Il contesto della Roggia Colturana, a Est dell'area industriale nell'immagine (ph. Elaborazione Legambiente su base © 2026 Airbus, Maxar Technologies © 2026 Google)
Colturano, 28 luglio 2026
(Red) Al comune sono destinati 50mila euro per finanziare le indagini sui terreni e nelle aree interessate dalla potenziale contaminazione legata alla Roggia Colturana. Il finanziamento, possibile grazie a un emendamento approvato nell'ambito dell'assestamento di bilancio della Regione Lombardia, è accolto con favore da Associazione per il Parco Agricolo Sud Milano, Legambiente Lombardia e Wwf Martesana Sud Milano, che da anni denunciano la situazione e che hanno contribuito a portare il tema all'attenzione delle istituzioni regionali anche nel corso della recente audizione in Commissione Ambiente.
Le tre associazioni chiedono al Comune di Colturano di attivare senza ulteriori ritardi tutte le procedure necessarie per affidare e completare la caratterizzazione ambientale entro i tempi previsti, così da non perdere il finanziamento regionale, che dovrà essere impegnato entro la fine dell'anno. La caratterizzazione rappresenta infatti un passaggio indispensabile per accertare l'eventuale presenza di contaminanti nel suolo e nel sottosuolo, definirne la natura, la concentrazione e l'estensione e costruire il quadro conoscitivo necessario per eventuali interventi di messa in sicurezza o bonifica.

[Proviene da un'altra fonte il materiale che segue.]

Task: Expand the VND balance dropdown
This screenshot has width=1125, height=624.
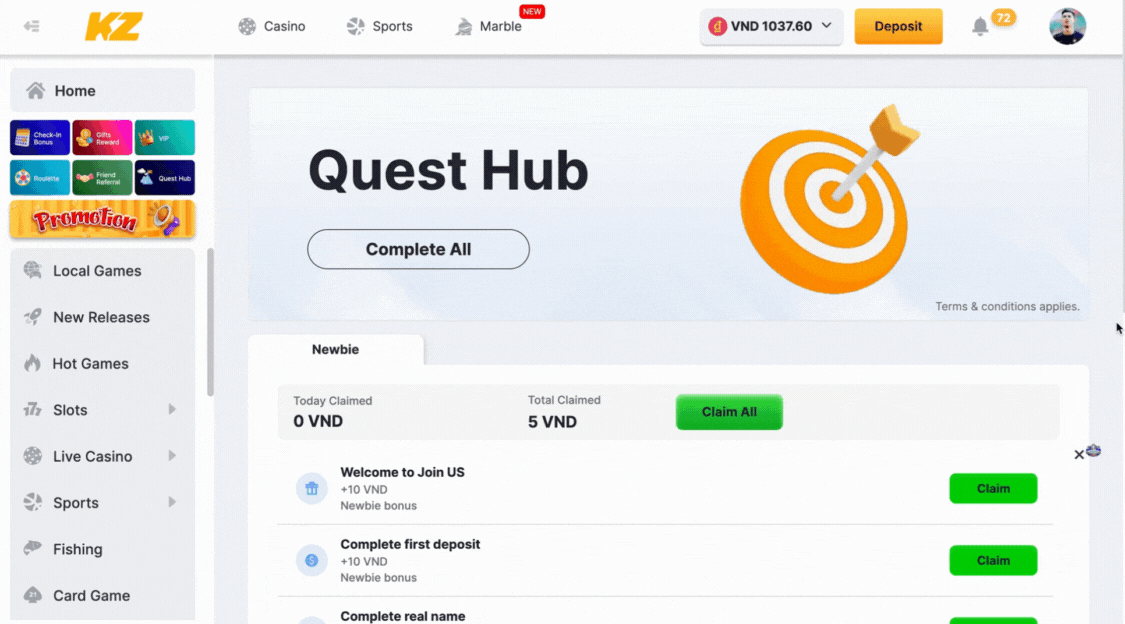Action: pos(827,26)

Le associazioni rivolgono inoltre un appello a Città Metropolitana di Milano, affinché completi e chiuda nel più breve tempo possibile il procedimento finalizzato all'individuazione dei responsabili della contaminazione. Il lungo iter amministrativo e tecnico sviluppato in questi anni ha già evidenziato la gravità delle criticità ambientali presenti nell'area e l'urgenza di arrivare finalmente a una piena definizione delle responsabilità, nell'interesse della tutela dell'ambiente, della salute pubblica e del territorio agricolo circostante. Il finanziamento regionale non sostituisce, infatti, il principio "chi inquina paga".
Le associazioni chiedono ora a tutte le istituzioni coinvolte – Comune di Colturano, Città Metropolitana di Milano, Regione Lombardia, ARPA e gli altri enti competenti – di cogliere questa occasione per dimostrare concretamente la propria attenzione verso il territorio e i cittadini. “Non ci sono più alibi. Comune di Colturano e Città Metropolitana di Milano completino entro la fine dell’anno gli accertamenti e le attività necessarie al risanamento ambientale".